Bueno, tanto como África no, un poco más al norte del Estrecho. En concreto en la Sierra de Cádiz, en un pueblo llamado Olvera. Me acuerdo, como si fuera hoy, que de mañana temprano conducía mi buga por las estepas andaluzas, a gran velocidad, a la velocidad del que siempre llega tarde. Con paisajes desodalores, de secarral puro y duro, de Noviembre desértico y sin una gota de agua.
Así avanzaba en el día a día y de mañana luminosa a bordo de mi coche. Al cruzar los grandes campos secanos, nubes de polvo me envolvían, a mí y a mí coche, claro. Al adentrarse poco a poco en el campo profundo, las cigarras aumentaban su cante jondo y la carretera se prestaba a pisar el acelerador, así el paseo era rápido y veloz y sin apenas interrupciones. Salvo aquel día..., ese día en que empezó todo, así de repente, sin más. Se me cruzó una rata en la carretera, después fueron dos, después cientos, miles... . pronto fueron riadas de ratas, eran ratas a mansalva.
Era de película de terror, una película como la de los pájaros, pero en cambio de pájaros eran ratas. La invasión de las ratas asesinas, "las ratas se comen un coche con su conductor dentro", noticia del periódico del día siguiente. Un conductor, de no se sabe que coche, aparece devorado por las ratas. Se pudo identificar por sus gafas, fue lo único que quedó en el lugar del lutuoso siniestro. Así que, y sin mucha destreza, mi primera intención fue instintiva, esa que dura segundos y que realmente es la que vale. Pues eso, procuré no pisarlas, todo se convirtió en un juego peligroso de frenadas y volantadas. Ya digo, que esa fue mi primera intención. Pues la segunda, fue ya más meditada y más sanguinaria. Mi coche tomó rumbo veloz y en línea recta acelerada. Yo ya no volantaba, sólo las cigarras y el ¡¡chofff!! de las ratas me acompañaba. Yo notaba que la matanza de Texas no era ya nada comparado con aquello y así con gran alborozo, entonaba el cántico de guerra: el "Kasachofff" o el "Ratachofff", haciendo coincidir el chofff del cántico guerrero, con el chofff de las ratas aplastadas. Las ratas, quedaban radiografiadas en el asfalto y hasta se les podía ver si habían tenido alguna anomalía en su anterior vida.

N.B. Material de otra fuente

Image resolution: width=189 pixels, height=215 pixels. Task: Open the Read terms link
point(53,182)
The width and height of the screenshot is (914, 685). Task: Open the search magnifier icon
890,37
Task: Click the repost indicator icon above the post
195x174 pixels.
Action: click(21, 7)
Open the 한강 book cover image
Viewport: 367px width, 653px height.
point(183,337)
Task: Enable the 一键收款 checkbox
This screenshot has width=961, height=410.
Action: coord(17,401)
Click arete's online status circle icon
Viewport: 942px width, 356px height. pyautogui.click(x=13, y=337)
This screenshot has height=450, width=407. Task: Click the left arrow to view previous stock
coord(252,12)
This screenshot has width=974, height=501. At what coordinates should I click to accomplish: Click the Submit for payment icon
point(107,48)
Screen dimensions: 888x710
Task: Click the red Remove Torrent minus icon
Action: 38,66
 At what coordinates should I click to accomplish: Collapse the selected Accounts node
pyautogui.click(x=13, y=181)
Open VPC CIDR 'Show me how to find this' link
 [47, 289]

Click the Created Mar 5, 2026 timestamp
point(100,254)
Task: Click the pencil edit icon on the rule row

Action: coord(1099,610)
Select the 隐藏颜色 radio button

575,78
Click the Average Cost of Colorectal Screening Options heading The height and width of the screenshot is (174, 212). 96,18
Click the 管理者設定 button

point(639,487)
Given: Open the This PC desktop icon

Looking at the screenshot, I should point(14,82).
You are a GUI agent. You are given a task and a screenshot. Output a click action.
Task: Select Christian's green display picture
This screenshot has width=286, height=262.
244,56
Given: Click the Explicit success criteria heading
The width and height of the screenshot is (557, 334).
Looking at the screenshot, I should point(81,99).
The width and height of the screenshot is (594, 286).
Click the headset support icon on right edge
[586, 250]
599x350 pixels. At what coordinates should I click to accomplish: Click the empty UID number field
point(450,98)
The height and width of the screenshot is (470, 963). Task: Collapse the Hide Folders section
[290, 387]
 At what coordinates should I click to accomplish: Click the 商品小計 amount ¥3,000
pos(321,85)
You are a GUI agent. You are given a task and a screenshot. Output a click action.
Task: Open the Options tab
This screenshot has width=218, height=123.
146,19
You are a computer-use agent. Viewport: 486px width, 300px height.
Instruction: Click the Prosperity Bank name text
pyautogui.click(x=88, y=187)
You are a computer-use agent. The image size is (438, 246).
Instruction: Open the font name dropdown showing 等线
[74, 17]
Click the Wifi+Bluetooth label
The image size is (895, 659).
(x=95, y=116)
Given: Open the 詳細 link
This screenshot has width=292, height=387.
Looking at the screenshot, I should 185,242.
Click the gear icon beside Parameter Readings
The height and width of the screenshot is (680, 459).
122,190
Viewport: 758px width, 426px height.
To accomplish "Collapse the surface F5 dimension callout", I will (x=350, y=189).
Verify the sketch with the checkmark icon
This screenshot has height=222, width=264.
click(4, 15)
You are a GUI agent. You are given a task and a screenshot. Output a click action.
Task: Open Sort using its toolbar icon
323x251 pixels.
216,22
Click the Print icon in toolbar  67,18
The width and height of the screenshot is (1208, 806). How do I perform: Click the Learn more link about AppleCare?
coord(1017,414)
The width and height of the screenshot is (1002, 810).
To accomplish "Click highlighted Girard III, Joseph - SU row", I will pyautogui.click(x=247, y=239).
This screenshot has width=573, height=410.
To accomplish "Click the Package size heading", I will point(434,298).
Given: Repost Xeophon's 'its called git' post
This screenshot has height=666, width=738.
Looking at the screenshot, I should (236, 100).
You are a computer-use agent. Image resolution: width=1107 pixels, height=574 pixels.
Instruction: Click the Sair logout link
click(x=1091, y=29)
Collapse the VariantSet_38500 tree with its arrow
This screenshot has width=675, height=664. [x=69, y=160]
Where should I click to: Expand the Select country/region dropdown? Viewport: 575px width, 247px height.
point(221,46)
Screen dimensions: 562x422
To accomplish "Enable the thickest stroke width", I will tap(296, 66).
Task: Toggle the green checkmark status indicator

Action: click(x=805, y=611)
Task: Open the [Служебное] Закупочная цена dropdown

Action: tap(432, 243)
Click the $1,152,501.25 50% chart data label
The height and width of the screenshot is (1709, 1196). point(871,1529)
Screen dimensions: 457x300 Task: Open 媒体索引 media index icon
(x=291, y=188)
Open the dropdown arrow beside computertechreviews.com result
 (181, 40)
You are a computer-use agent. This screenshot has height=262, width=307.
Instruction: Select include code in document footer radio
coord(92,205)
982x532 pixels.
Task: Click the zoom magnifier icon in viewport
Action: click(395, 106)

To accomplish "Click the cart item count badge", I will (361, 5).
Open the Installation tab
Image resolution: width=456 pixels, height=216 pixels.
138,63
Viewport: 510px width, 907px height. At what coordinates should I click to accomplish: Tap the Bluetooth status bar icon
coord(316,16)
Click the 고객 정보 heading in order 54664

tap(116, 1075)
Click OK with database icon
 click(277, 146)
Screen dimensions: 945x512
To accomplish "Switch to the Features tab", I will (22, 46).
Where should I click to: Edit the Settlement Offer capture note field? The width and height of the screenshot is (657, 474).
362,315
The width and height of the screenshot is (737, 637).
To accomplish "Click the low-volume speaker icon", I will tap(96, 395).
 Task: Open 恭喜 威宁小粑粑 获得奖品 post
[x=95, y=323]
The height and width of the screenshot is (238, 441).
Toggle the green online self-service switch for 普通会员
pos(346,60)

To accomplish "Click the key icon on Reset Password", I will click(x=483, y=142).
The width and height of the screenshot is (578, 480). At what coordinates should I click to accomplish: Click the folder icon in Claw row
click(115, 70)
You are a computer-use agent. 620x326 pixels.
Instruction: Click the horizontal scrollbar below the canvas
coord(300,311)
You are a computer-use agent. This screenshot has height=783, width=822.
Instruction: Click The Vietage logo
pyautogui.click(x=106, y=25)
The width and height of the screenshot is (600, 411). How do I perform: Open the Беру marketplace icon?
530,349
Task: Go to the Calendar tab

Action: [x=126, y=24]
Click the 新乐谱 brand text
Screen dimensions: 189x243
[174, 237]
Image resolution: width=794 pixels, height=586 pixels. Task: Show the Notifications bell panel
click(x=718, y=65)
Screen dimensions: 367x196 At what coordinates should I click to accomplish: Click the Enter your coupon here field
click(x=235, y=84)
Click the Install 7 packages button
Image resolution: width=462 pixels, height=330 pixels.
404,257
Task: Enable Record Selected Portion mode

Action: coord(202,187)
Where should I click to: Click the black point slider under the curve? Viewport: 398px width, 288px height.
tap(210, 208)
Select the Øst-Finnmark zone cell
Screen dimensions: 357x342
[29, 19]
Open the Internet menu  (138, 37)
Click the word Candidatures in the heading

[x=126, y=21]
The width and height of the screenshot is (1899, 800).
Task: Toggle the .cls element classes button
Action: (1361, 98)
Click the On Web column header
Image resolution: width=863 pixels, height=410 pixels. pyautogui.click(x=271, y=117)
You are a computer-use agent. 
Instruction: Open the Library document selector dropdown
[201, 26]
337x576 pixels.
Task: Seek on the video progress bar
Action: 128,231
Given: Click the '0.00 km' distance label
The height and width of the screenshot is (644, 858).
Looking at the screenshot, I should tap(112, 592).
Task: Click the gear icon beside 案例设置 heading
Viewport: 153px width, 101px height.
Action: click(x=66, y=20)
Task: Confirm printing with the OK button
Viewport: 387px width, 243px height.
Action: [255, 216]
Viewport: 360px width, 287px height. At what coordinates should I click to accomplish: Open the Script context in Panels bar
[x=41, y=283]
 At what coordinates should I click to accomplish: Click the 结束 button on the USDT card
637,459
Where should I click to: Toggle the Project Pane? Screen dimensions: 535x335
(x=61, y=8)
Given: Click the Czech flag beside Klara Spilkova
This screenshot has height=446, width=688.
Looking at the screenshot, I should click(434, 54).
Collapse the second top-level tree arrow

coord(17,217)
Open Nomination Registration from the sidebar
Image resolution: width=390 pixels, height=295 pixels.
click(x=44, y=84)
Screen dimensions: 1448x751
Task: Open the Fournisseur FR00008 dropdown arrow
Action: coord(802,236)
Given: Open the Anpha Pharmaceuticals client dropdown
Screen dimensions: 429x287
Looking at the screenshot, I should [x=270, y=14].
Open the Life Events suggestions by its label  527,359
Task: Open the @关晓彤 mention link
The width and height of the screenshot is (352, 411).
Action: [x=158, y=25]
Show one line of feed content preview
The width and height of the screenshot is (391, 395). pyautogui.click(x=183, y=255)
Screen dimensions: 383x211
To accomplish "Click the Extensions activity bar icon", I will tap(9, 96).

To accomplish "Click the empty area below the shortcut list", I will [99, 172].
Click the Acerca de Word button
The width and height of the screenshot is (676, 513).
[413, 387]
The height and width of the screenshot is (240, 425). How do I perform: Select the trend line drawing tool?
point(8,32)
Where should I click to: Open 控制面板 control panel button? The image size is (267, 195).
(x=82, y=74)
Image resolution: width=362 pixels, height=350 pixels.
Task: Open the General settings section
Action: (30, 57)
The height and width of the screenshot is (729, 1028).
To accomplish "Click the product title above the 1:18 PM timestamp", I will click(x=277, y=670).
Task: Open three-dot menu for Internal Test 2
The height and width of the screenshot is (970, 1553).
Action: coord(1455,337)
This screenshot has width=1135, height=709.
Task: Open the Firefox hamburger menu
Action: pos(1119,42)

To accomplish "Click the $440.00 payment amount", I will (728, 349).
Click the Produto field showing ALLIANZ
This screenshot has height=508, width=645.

Tantas almas ratiles flotaban, que el aire se volvía más denso y espeso. El aire virgen de la estepa, a partir de aquellas, ya dejó de ser virgen, era aceite o era manteca de rata. El coche, fue tomando aires de camuflaje, parecía el coche del forense, ya que de sus puertas colgaban despojos de cuerpos sin alma. Mi coche parecía que anunciaba una funeraria para las ratas, iba dejando regueros de sangre y de muerte. Ya uno se iba entonando y puestos a contar, pues eso, uno iba contando los choff!! de las ratas aplastadas. Y así cada viaje era una aventura y un recuento de ratas chafladas. Hoy tenía un record de 50, mañana lo tendré de 80, por supuesto en progresión constante, vamos más o menos como la crisis o sea en contínuo ascenso.
A la vuelta, cuando ya era de noche, la cosa adquiría más enjundia. Ahora con los faros del coche iluminaba montañas de ratas, montañas de ojos hostiles, de miles de miradas asesinas, cual luciérnagas en la noche oscura, los ojos se movían, se trasladaban y estaban llenas de vida. A ellos apuntaba, pues los ojos se quedaban quietos, como hipnotizados, se les notaba el pavor en sus venas y en el silencio de esa noche negra, los sonidos del chofff!!, se rebotaban en sonidos de campanas de muerte. Al terminar semejante trabajera, mis endorfinas aún cabalgaban y yo entraba en trance, extenuado, agotado, pero satisfecho, pues de nuevo había ganado. La batalla había concluído con mis manos ensangrentadas en el fragor de la lucha. Era el reposo del guerrero, era el momento de lavarse las heridas, de quitarse las costras resecas, de saludar a la luna llena, de decir el último adiós a tanta alma en pena. ¡Y que dios me perdone, por causar tantas bajas!.